Important

You are viewing the NeMo 2.0 documentation. This release introduces significant changes to the API and a new library, NeMo Run. We are currently porting all features from NeMo 1.0 to 2.0. For documentation on previous versions or features not yet available in 2.0, please refer to the NeMo 24.07 documentation.

Ramp Up Batch Size#

Ramp up batch size is a feature that allows training to start with a smaller global batch size and linearly increase to a target global batch size over a given number of training samples with specified incremental steps.

Usage#

To enable global batch size rampup during training, set the rampup_batch_size parameter under the model section of training configuration. This parameter should be a list of three values:

  • start_batch_size: The initial batch size.

  • batch_size_increment: The amount by which the batch size will increase at each step.

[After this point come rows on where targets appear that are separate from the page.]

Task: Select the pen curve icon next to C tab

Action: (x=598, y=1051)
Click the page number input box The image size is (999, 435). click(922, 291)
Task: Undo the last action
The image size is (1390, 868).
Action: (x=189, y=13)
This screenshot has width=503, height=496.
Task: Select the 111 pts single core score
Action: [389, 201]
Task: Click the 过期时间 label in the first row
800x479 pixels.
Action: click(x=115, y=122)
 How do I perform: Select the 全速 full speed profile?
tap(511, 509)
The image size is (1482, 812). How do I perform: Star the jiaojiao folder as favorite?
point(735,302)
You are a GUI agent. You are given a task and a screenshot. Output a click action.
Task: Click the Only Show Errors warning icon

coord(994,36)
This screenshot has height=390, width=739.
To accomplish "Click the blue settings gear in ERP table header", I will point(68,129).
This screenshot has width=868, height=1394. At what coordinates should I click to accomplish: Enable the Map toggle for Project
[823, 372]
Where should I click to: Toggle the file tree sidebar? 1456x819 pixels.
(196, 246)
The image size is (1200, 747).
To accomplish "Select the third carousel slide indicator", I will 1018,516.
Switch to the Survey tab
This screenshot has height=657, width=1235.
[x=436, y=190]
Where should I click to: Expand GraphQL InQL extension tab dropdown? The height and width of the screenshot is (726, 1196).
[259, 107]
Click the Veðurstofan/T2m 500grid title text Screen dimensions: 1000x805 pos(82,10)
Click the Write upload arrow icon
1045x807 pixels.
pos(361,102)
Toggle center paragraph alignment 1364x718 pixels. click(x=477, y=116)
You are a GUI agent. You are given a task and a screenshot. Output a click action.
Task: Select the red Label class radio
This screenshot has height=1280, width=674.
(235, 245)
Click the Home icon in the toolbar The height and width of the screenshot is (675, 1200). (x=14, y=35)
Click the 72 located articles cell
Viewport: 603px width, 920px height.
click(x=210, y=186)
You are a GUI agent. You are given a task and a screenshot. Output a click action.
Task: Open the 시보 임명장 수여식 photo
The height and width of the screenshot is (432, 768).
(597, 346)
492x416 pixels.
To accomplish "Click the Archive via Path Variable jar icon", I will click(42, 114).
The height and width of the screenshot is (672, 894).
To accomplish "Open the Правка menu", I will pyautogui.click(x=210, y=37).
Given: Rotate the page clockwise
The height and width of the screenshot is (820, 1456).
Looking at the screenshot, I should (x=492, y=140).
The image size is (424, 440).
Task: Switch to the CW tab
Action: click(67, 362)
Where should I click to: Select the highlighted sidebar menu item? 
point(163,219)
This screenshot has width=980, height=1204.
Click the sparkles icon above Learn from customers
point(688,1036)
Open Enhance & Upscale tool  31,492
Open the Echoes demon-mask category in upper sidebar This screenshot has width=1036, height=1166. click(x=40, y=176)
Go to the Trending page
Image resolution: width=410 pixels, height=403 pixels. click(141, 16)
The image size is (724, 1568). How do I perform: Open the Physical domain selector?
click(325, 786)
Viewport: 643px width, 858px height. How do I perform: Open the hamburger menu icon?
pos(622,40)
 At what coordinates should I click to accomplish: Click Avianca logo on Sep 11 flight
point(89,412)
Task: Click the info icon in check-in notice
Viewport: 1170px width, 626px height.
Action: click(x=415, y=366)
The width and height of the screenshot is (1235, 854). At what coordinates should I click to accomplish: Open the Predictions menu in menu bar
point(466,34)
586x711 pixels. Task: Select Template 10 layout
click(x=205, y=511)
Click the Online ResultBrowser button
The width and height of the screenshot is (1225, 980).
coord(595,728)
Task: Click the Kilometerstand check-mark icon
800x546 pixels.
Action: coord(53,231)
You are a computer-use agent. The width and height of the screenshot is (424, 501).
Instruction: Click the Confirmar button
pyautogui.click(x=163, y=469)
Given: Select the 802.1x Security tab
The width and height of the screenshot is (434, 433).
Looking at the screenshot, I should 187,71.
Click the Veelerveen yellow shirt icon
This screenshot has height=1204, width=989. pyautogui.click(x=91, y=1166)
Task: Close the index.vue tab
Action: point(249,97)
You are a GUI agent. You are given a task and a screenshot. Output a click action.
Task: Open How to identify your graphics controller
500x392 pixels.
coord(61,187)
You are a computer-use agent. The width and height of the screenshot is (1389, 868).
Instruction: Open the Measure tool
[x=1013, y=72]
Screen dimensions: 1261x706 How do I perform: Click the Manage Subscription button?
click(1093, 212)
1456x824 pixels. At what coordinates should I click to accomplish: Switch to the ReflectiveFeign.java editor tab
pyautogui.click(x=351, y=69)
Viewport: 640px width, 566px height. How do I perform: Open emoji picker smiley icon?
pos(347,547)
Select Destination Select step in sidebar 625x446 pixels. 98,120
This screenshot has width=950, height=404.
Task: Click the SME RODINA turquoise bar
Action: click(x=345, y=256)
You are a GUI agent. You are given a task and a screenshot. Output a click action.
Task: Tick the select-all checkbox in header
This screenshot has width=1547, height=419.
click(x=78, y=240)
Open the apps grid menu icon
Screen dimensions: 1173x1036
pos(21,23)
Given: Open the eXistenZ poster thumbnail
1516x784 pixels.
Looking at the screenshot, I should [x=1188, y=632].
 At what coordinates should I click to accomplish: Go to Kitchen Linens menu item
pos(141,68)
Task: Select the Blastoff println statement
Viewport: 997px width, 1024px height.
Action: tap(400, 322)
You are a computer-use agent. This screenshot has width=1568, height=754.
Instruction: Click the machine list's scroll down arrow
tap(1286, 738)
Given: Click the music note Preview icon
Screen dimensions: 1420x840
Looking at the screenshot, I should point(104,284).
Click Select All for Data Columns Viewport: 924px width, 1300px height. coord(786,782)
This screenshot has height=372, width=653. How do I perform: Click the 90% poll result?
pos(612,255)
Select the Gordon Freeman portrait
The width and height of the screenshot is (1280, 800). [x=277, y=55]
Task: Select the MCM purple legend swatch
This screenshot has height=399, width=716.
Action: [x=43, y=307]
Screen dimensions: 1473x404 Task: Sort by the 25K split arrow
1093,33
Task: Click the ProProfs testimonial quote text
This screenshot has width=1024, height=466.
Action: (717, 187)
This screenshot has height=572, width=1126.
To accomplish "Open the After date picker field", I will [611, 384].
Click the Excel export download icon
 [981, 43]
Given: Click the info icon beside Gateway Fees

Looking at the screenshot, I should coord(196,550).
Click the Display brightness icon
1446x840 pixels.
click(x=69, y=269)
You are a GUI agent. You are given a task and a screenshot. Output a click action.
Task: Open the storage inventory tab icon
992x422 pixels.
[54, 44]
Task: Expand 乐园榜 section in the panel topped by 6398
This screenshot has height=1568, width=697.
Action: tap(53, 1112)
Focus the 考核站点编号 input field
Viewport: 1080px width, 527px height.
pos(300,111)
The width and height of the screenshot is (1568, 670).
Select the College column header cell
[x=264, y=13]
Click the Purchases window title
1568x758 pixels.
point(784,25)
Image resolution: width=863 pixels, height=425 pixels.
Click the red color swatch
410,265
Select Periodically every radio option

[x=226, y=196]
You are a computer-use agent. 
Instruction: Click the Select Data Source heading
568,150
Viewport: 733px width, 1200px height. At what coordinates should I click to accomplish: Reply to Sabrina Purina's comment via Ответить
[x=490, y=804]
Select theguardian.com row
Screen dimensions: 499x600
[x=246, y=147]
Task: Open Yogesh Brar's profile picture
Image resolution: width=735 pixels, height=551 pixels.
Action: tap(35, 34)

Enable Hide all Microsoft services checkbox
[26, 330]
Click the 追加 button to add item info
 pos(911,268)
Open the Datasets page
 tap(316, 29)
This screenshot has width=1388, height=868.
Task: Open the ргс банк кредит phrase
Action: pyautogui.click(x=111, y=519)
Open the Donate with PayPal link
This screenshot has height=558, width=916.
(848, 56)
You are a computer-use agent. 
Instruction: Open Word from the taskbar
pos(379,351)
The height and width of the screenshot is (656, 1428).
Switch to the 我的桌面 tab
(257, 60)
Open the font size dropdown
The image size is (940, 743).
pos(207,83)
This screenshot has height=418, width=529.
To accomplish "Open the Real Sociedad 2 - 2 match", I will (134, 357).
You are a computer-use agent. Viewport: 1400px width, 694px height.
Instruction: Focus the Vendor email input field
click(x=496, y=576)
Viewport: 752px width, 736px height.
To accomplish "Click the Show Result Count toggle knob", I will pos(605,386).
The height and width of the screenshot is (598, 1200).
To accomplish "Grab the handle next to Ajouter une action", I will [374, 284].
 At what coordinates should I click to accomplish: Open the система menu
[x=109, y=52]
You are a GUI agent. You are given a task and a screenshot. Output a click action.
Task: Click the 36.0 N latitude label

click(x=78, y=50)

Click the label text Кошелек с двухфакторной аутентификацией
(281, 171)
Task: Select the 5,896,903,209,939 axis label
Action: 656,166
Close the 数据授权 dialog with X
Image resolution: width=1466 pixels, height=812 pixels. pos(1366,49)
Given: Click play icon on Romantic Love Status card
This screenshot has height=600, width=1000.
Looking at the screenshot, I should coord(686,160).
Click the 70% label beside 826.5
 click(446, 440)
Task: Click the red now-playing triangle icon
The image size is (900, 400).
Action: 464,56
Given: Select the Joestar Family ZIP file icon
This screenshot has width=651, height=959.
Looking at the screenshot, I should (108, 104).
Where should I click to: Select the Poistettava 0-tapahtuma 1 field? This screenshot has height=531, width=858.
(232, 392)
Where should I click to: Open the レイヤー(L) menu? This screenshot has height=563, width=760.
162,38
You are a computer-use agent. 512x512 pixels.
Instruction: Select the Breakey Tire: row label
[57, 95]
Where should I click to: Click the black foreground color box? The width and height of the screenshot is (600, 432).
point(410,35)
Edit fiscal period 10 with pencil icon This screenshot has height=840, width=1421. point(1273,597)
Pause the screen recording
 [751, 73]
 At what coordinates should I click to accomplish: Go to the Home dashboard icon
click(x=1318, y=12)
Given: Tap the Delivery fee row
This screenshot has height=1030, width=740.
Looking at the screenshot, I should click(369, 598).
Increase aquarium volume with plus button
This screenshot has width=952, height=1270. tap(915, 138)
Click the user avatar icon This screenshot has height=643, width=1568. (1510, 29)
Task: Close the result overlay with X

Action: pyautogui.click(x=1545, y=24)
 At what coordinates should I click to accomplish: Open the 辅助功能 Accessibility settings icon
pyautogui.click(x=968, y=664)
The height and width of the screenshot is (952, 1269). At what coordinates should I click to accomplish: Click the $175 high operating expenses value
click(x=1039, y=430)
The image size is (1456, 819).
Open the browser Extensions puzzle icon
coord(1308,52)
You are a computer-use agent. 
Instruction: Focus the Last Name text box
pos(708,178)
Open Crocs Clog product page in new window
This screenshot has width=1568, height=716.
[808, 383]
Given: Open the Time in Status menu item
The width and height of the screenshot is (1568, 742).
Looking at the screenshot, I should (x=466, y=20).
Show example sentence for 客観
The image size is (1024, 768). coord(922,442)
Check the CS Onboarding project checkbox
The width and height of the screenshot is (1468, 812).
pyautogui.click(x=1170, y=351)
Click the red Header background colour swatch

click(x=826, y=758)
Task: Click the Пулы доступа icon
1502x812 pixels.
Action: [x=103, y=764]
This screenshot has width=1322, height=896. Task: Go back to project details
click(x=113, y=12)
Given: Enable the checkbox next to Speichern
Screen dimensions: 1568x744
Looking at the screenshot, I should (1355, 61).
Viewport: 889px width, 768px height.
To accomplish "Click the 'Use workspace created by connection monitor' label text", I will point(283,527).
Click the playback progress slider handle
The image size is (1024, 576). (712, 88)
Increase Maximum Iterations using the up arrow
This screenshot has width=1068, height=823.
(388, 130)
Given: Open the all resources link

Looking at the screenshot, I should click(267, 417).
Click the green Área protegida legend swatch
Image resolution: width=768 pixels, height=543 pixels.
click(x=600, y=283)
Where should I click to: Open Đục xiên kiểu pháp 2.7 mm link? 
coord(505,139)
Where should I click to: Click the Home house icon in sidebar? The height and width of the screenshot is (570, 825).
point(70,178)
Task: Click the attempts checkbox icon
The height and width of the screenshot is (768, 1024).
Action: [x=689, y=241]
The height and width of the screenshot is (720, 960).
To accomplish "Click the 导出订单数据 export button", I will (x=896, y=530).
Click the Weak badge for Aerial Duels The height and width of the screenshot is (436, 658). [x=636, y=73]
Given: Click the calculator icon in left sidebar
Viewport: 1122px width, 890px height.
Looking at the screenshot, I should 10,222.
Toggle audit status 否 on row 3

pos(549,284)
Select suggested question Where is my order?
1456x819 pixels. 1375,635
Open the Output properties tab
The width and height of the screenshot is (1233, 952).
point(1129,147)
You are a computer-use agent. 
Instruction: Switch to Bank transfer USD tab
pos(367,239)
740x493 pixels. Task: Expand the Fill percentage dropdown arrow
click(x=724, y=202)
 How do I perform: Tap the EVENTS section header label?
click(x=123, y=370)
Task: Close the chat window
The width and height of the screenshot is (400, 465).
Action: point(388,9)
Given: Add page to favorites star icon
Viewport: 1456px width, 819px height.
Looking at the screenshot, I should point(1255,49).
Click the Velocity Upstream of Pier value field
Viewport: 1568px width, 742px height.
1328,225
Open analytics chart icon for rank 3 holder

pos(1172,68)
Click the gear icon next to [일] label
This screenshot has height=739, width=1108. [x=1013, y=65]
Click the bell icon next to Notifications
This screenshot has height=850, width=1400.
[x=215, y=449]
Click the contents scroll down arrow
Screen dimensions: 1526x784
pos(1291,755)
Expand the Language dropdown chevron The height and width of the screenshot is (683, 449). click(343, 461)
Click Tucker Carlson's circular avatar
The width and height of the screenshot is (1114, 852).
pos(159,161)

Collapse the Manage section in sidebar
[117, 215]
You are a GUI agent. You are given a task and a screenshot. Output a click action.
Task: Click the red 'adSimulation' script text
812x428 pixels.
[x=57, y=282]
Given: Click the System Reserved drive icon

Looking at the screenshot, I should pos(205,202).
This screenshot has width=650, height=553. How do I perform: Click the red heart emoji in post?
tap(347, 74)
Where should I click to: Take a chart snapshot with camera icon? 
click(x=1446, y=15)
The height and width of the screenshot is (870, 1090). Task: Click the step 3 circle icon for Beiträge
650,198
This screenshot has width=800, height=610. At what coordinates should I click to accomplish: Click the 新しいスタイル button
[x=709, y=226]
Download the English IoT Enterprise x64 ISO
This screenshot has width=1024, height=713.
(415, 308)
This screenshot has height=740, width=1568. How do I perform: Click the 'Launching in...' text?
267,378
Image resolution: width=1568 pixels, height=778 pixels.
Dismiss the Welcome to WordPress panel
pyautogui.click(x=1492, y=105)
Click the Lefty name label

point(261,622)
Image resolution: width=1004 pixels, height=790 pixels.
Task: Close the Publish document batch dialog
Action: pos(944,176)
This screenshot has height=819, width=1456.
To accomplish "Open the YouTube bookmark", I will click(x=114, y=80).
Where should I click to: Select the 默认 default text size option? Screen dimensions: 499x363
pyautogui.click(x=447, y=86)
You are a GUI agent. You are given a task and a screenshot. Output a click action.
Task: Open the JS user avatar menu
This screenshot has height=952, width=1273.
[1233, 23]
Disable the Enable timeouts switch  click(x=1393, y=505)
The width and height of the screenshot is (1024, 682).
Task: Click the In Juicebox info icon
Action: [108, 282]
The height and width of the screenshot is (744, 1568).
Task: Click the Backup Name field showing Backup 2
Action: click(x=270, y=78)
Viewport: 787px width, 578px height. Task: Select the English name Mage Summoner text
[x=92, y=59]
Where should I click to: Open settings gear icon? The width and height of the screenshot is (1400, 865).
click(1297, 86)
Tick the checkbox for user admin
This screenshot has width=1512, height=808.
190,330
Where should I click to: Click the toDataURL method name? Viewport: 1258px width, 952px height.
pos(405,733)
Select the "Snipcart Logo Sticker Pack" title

  • rampup_samples: The number of training samples over which the batch size will be ramped up.

model.global_batch_size=1024 model.rampup_batch_size=[256, 128, 50000000]

In this example, the training will start with a batch size of 256, increment by 128, and reach the target global batch size of 1024 over 50,000,000 training samples.

Ramp Up Stages and Training Interruption#

Once the next rampup stage is reached (the point in training when the global batch size increases), NeMo will stop the training. It allows to rerun the training job with a larger number of GPUs or nodes for the next stage of ramp up batch size.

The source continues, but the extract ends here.